__Problem description__: The records below must be reproduced in full and without error.

__Provided information__:
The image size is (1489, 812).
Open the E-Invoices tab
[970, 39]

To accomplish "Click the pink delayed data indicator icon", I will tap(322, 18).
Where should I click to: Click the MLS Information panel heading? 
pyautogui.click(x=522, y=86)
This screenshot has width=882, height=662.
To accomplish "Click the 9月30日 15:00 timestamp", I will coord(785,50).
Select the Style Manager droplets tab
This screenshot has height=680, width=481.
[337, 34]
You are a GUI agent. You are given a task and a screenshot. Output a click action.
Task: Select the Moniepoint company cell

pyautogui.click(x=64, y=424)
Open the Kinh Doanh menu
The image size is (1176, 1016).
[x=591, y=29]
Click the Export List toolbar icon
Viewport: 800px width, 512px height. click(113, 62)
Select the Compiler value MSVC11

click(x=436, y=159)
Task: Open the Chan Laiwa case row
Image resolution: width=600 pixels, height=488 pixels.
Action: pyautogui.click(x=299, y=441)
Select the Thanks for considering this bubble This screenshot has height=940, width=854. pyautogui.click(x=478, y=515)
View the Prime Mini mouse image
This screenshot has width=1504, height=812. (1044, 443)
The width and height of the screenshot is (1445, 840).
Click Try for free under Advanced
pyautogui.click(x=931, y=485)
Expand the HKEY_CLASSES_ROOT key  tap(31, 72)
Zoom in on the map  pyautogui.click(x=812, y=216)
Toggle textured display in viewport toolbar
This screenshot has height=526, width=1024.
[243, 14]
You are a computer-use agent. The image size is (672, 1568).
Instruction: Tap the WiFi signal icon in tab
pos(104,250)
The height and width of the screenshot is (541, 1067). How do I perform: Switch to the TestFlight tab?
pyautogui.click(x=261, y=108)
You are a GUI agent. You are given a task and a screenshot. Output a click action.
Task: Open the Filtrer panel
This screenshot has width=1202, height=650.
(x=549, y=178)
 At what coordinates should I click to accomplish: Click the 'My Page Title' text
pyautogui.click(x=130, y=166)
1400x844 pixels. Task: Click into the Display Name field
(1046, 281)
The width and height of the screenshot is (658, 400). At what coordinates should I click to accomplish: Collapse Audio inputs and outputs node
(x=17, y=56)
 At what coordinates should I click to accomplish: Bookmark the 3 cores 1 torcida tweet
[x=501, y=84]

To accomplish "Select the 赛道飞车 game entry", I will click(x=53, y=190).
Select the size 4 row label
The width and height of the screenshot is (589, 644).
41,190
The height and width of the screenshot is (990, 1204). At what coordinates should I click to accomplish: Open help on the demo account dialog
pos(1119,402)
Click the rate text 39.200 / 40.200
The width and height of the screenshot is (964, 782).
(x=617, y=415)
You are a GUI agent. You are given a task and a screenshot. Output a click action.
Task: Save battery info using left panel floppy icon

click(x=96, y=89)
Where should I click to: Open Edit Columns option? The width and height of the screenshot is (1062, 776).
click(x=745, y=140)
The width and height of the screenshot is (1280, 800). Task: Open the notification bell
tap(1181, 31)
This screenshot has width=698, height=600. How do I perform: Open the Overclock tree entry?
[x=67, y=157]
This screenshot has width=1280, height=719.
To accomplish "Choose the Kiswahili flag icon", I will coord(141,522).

__Result for this exercise__:
The image size is (1489, 812).
Open the E-Invoices tab
[970, 39]

To accomplish "Click the pink delayed data indicator icon", I will tap(322, 18).
Where should I click to: Click the MLS Information panel heading? 
pyautogui.click(x=522, y=86)
This screenshot has width=882, height=662.
To accomplish "Click the 9月30日 15:00 timestamp", I will coord(785,50).
Select the Style Manager droplets tab
This screenshot has height=680, width=481.
[337, 34]
You are a GUI agent. You are given a task and a screenshot. Output a click action.
Task: Select the Moniepoint company cell

pyautogui.click(x=64, y=424)
Open the Kinh Doanh menu
The image size is (1176, 1016).
[x=591, y=29]
Click the Export List toolbar icon
Viewport: 800px width, 512px height. click(113, 62)
Select the Compiler value MSVC11

click(x=436, y=159)
Task: Open the Chan Laiwa case row
Image resolution: width=600 pixels, height=488 pixels.
Action: pyautogui.click(x=299, y=441)
Select the Thanks for considering this bubble This screenshot has height=940, width=854. pyautogui.click(x=478, y=515)
View the Prime Mini mouse image
This screenshot has width=1504, height=812. (1044, 443)
The width and height of the screenshot is (1445, 840).
Click Try for free under Advanced
pyautogui.click(x=931, y=485)
Expand the HKEY_CLASSES_ROOT key  tap(31, 72)
Zoom in on the map  pyautogui.click(x=812, y=216)
Toggle textured display in viewport toolbar
This screenshot has height=526, width=1024.
[243, 14]
You are a computer-use agent. The image size is (672, 1568).
Instruction: Tap the WiFi signal icon in tab
pos(104,250)
The height and width of the screenshot is (541, 1067). How do I perform: Switch to the TestFlight tab?
pyautogui.click(x=261, y=108)
You are a GUI agent. You are given a task and a screenshot. Output a click action.
Task: Open the Filtrer panel
This screenshot has width=1202, height=650.
(x=549, y=178)
 At what coordinates should I click to accomplish: Click the 'My Page Title' text
pyautogui.click(x=130, y=166)
1400x844 pixels. Task: Click into the Display Name field
(1046, 281)
The width and height of the screenshot is (658, 400). At what coordinates should I click to accomplish: Collapse Audio inputs and outputs node
(x=17, y=56)
 At what coordinates should I click to accomplish: Bookmark the 3 cores 1 torcida tweet
[x=501, y=84]

To accomplish "Select the 赛道飞车 game entry", I will click(x=53, y=190).
Select the size 4 row label
The width and height of the screenshot is (589, 644).
41,190
The height and width of the screenshot is (990, 1204). At what coordinates should I click to accomplish: Open help on the demo account dialog
pos(1119,402)
Click the rate text 39.200 / 40.200
The width and height of the screenshot is (964, 782).
(x=617, y=415)
You are a GUI agent. You are given a task and a screenshot. Output a click action.
Task: Save battery info using left panel floppy icon

click(x=96, y=89)
Where should I click to: Open Edit Columns option? The width and height of the screenshot is (1062, 776).
click(x=745, y=140)
The width and height of the screenshot is (1280, 800). Task: Open the notification bell
tap(1181, 31)
This screenshot has width=698, height=600. How do I perform: Open the Overclock tree entry?
[x=67, y=157]
This screenshot has width=1280, height=719.
To accomplish "Choose the Kiswahili flag icon", I will coord(141,522).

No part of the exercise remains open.